TAKDIR
DN Sarjana
Semestinya tidak ada lagi yang Fitri ragukan. Sama  dengan rintik hujan sedari pagi turun membasahi bumi. Sampai malam ini pun, saat kita menyisakan silang pendapat, dia tetap setia mendampingi. Fitri  rasakan saja hempasan semilir angin, tanpa diminta mendinginkan  suasana.
Begitu Ridho mengusir kesedihan mereka berdua. Dalam hening malam, pembicaraan tentang kematian  tiada pernah terputus. Kehilangan seseorang yang sangat dicintai, tentu sesuatu yang menyedihkan. Sambil merenung Ridho  minum teh jahe hangat yang dibuat oleh istrinya.
"Tapi, Pak. Mengapa Mbok harus meninggalkan   kita selamanya?"
Fitri  melontarkan kesedihannya sambil menyekat  air mata. Dalam hatinya ia tidak terima mengapa orang yang sangat dikasihi meninggalkan mereka untuk selamanya. Padahal dia sering berpesan, kalau nanti selesai bekerja diperkantoran, dia akan belajar  membuat jajanan. Selama ini Mbok  selalu sigap melayani keluarganya.
"Itulah takdir Fit. Kita tak kuasa melawannya. Termasuk siapapun".
Ridho berusaha menenangkan istrinya. Satu minggu semenjak ditinggal Mbok, dia masih tidak bisa menerima kenyataan. Memang di setiap kesempatan, pertemuan dengan Mbok pasti ada saja pembicaraan  yang  menarik. Yang lebih sering adalah bimbingan tentang hidup yang sesungguhnya.

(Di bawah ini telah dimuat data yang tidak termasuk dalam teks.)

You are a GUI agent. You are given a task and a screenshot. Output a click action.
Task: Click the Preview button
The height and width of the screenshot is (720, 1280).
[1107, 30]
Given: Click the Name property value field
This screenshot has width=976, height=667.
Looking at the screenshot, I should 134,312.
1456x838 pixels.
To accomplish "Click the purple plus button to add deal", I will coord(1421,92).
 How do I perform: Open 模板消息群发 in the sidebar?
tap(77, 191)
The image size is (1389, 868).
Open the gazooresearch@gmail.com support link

Hidup yang berbeda, kehidupan di dunia sana nanti, sering menjadi petuah  bagi kami berdua. Di saat kegundahan menyelimuti kami berdua, Mbok selalu bilang jalani saja. Cobaan bagian dari karma kita. Tidak boleh dihindari, apalagi  dialihkan kepada orang lain.
"Fitri, rumah disini, gampang-gampang susah. Mbok  minta Fitri menyadari dan jangan tidak menerima kenyataan itu". Itu pesan yang sering diucapkan.

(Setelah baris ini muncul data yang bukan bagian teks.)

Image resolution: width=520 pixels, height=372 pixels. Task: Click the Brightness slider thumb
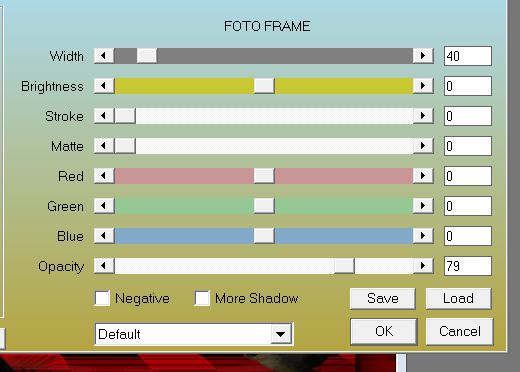(264, 86)
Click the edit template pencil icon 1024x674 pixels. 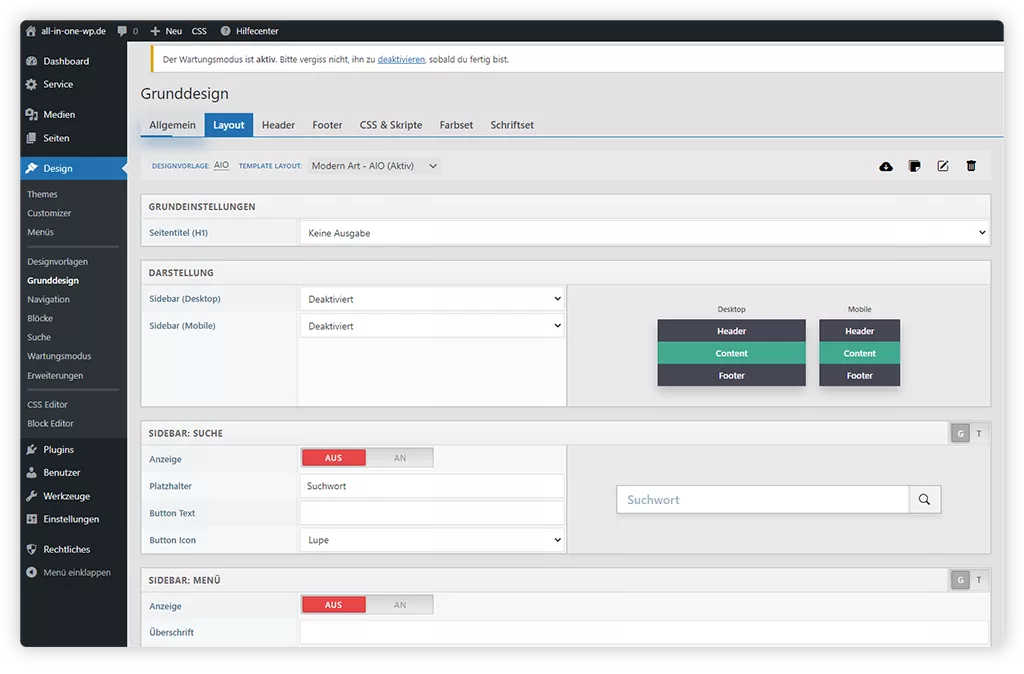942,166
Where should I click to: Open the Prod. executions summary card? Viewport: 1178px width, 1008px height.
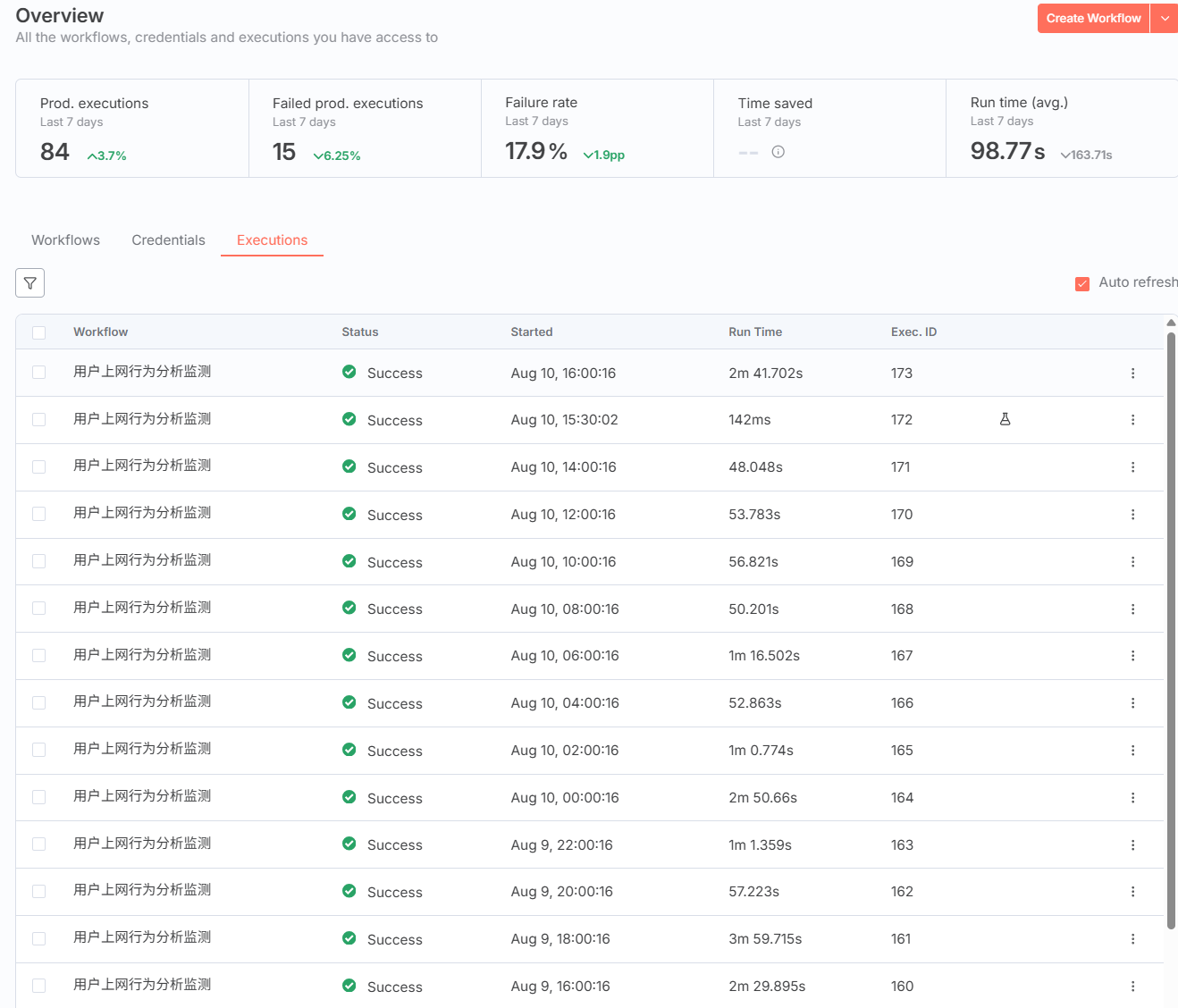coord(131,129)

"Maksud Mbok apa? Saya tidak paham". Suara Fitri agak tegang, sambil memegang lutut kakak iparnya. Ia sangat ingin mendapatkan jawaban yang jelas dari kata-kata yang baru saja diucapkan.
"Mbok tidak perlu menjelaskan. Pada saatnya nanti Fitri akan mengerti".

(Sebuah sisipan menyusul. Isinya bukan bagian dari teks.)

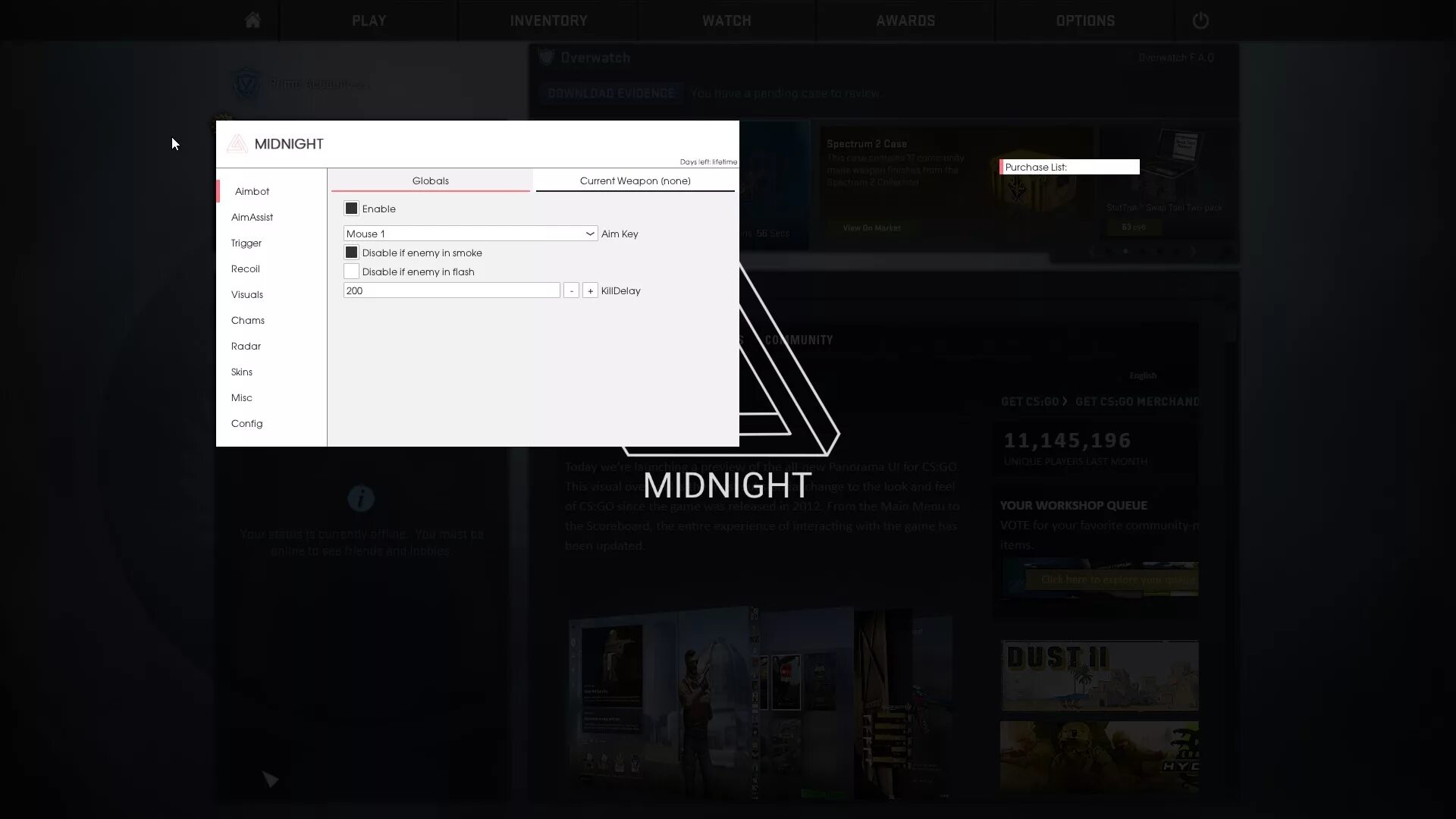Click the MIDNIGHT logo triangle icon

pos(237,143)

Rahasia itu, sampai saat ini masih bergelayut dipikiran  Fitri. Malam sudah menunjukan pukul 11. Rembulan mulai menampakan wajahnya, seiring hilangnya gerimis. Rasa dingin menyusup.
"Buk, sebaiknya kita tidur dulu." Ridho takut istrinya sakit. Dia tidak  biasa bekerja sampai malam begini.
"Ya Pa. Silahkan duluan. Saya merapikan baju anak-anak dulu". Entah jam berapa, dia baru bisa tidur disamping suaminya yang sudah tertidur lelap. Ia merasa bersyukur memasuki usia tua, masih didampingi suami yang penuh perhatian.
Hari-hari dilalui Fitri dengan menyisakan satu pertanyaan tentang rahasia di rumah tua. Selama dia menjadi bagian keluarga besar di situ, dia hanya  melaksanakan kewajiban yang tidak jauh berbeda dengan orang tua lainnya. Tidak pernah dirasakan ada hal yang aneh.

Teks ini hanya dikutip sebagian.